Foundations > Circuits
An electronic circuit is the fundamental building block of any embedded system. You can think of any piece of hardware, it contains multiple circuits that work together to enable an end application.
A circuit is composed of individual components such as resistors, transistors, capacitor, inductors and diodes that are connected by wires. A wire is any kind of conductive material, typically copper, and can be flexible (wire) or fixed (traces). The wire allows electric current to flow to the components in the circuit when a power source is introduced. The combination of components and wires allows various simple and complex operations to be performed: signals can be amplified, computations can be performed, and data can be moved from one place to another.
We can make circuits a number of ways. When starting out or creating simple circuits, it is common to use breadboard or perfboard to help make the connections. It is more popular these days to lay out a PCB (Printed Circuit Board) which will help keep the circuit small and organized. There are some components called Integrated Circuits (ICs) which are circuits that are created out of silicon wafers and encapsulated in a small package that can be soldered onto a PCB or added to a breadboard.
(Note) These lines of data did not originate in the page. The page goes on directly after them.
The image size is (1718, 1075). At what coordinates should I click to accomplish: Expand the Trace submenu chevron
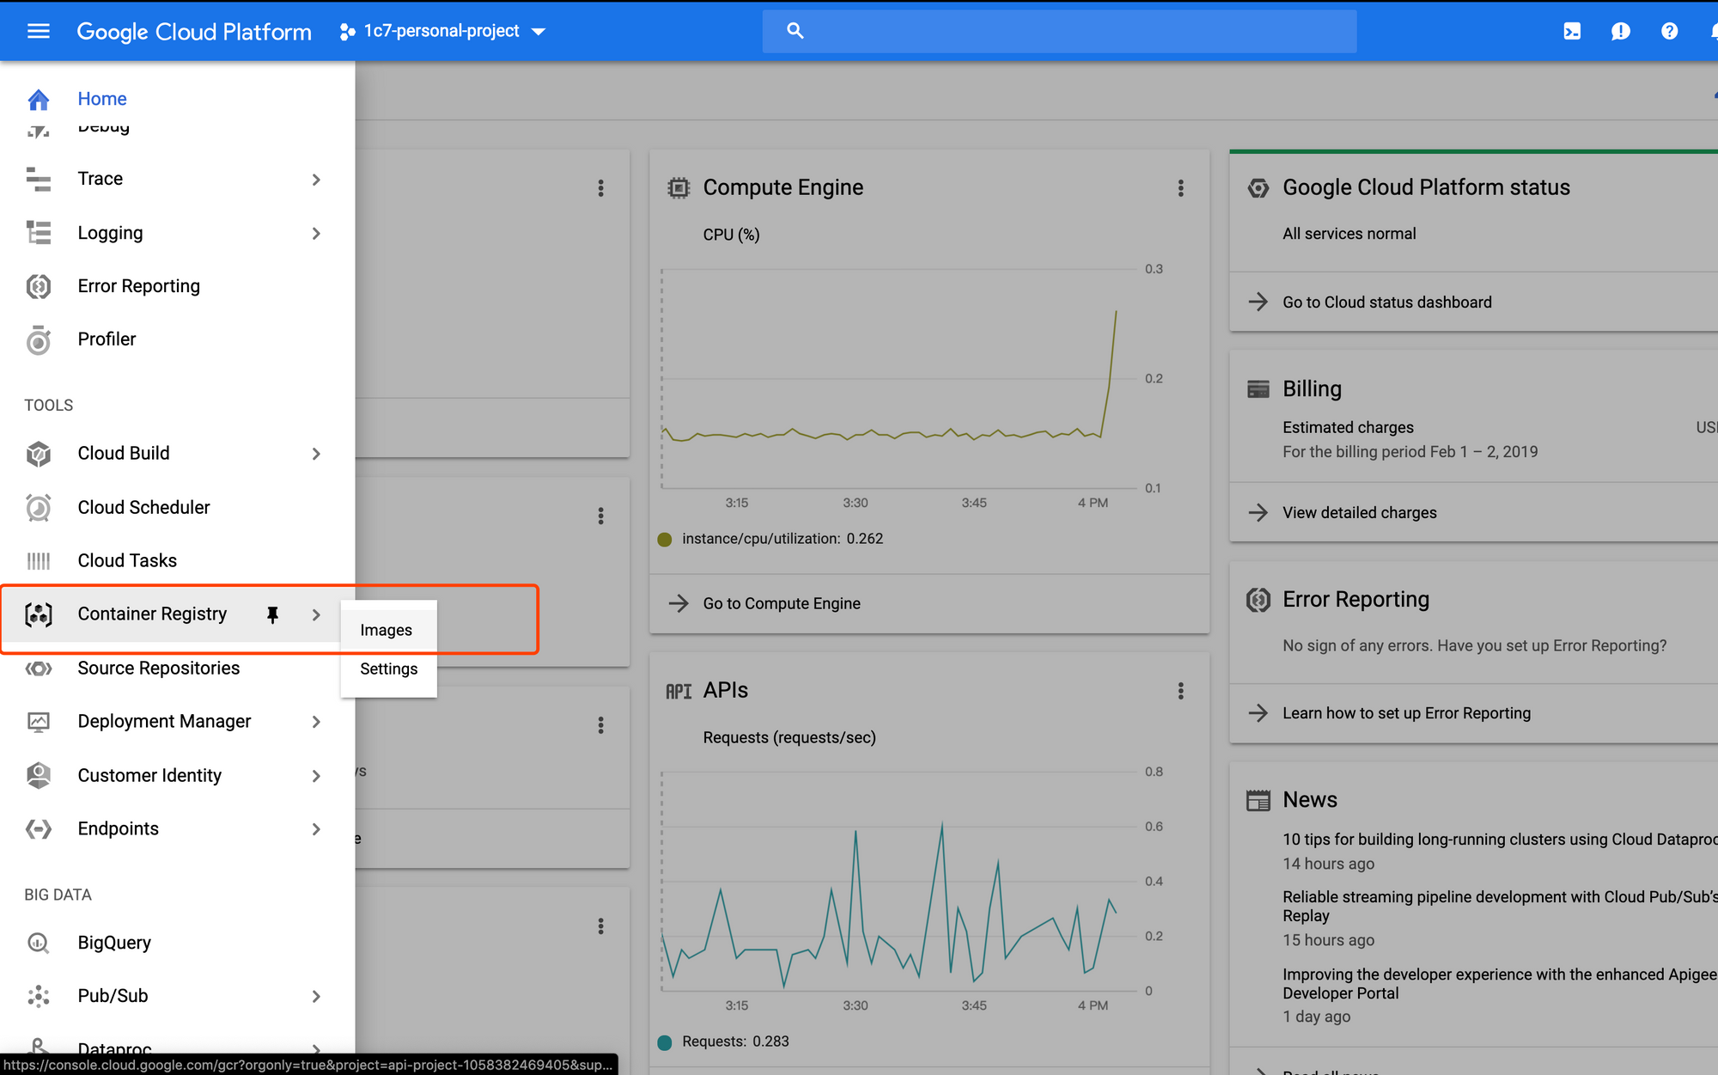pos(316,180)
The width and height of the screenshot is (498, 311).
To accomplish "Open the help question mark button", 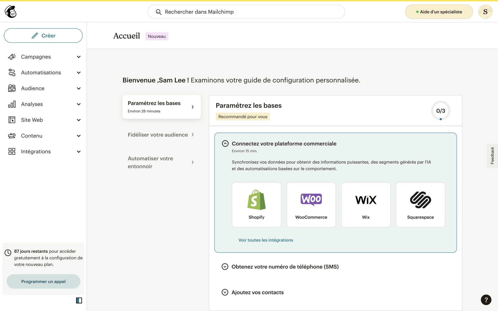I will (486, 300).
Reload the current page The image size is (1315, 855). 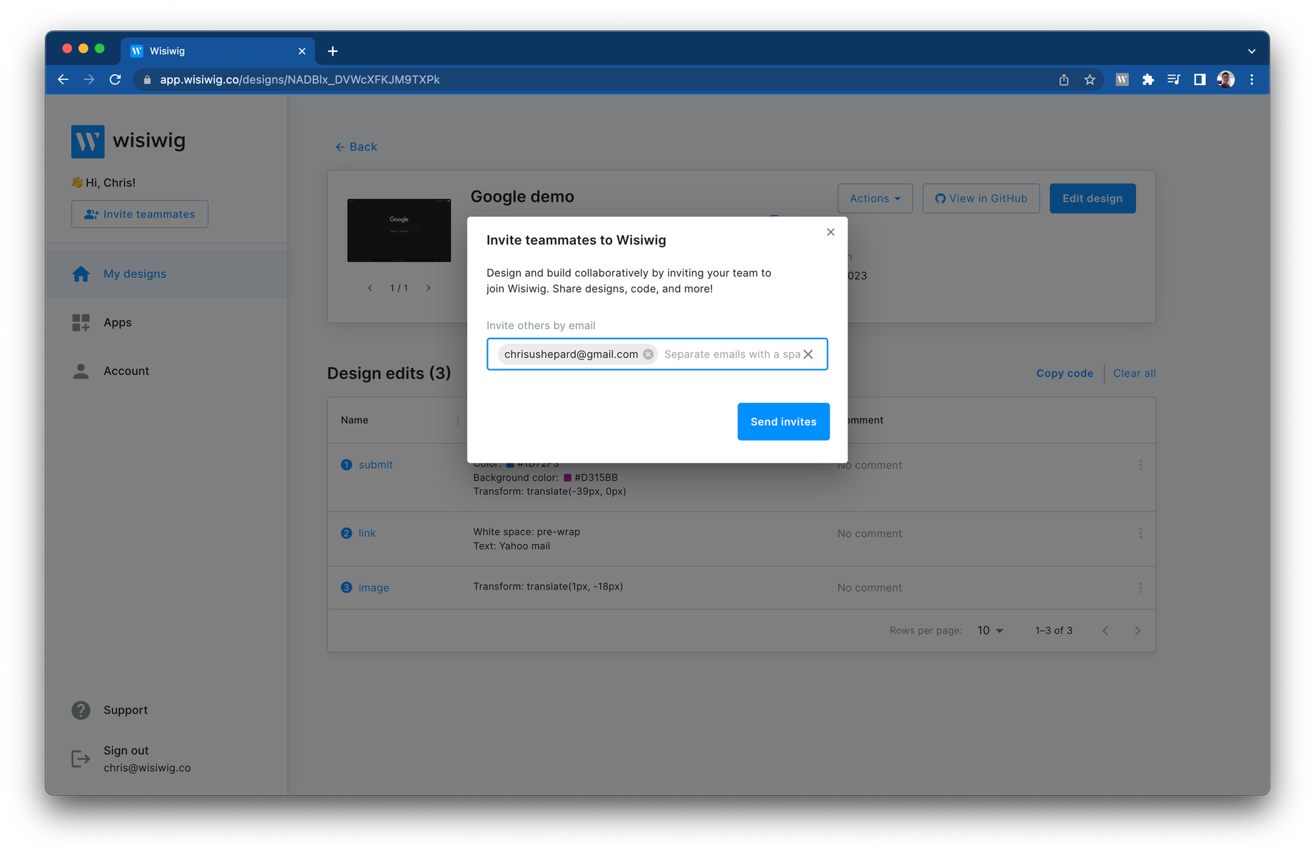tap(115, 80)
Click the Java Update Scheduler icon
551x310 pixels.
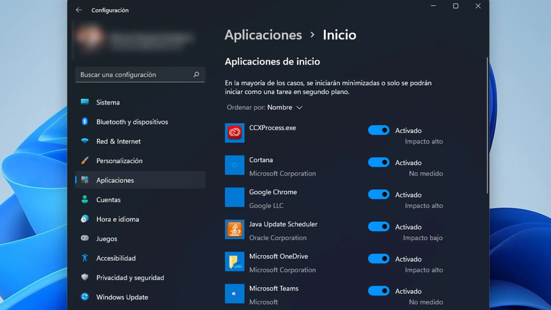pos(234,229)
Circuits can be classified under three categories: analog, digital, or mixed-signal.
Analog circuits have their current or voltage vary continuously with time. In analog circuits there are series and parallel circuits. In a series circuit, the same current passes through a series of components. A string of lights is a good example of a series circuit: if one goes out, they all do. In a parallel circuit, all the components are connected to the same voltage, and the current divides between the various components according to their resistance.
Digital circuits use electric signals to represent discrete values such as logical and numeric values. This is typically done in binary where a certain voltage represents a binary “1” or “HIGH” signal and another voltage represents a binary “0” or “LOW” signal. Digital circuits make extensive use of transistors, interconnected to create logic gates that provide the functions of Boolean logic: AND, NAND, OR, NOR, XOR and all possible combinations thereof. Transistors interconnected so as to provide positive feedback are used as latches and flip flops, circuits that have two or more metastable states, and remain in one of these states until changed by an external input. Digital circuits therefore can provide both logic and memory, enabling them to perform arbitrary computational functions.
The design process for digital circuits is fundamentally different from the process for analog circuits. Each logic gate regenerates the binary signal, so the designer need not account for distortion, gain control, offset voltages, and other concerns faced in an analog design. As a consequence, extremely complex digital circuits, with billions of logic elements integrated on a single silicon chip, can be fabricated at low cost. Such digital integrated circuits are ubiquitous in modern electronic devices, such as calculators, mobile phone handsets, and computers. As digital circuits become more complex, issues of time delay, logic races, power dissipation, non-ideal switching, on-chip and inter-chip loading, and leakage currents, become limitations to the density, speed and performance.
Digital circuitry is used to create general purpose computing chips, such as microprocessors, and custom-designed logic circuits, known as application-specific integrated circuit (ASICs). Field-programmable gate arrays (FPGAs), chips with logic circuitry whose configuration can be modified after fabrication, are also widely used in prototyping and development.
Mixed-signal or hybrid circuits contain elements of both analog and digital circuits. Examples include comparators, timers, phase-locked loops, analog-to-digital converters, and digital-to-analog converters. Most modern circuitry uses mixed signals. For example, in a radio receiver, analog circuitry is used to amplify and frequency-convert signals so that they reach a suitable state to be converted into digital values, after which further signal processing can be performed in the digital domain. You can also have an analog sensor that can be read with an ADC (analog-to-digital converter) and then the data can be used by a digital circuit (like a microprocessor) to process or data log.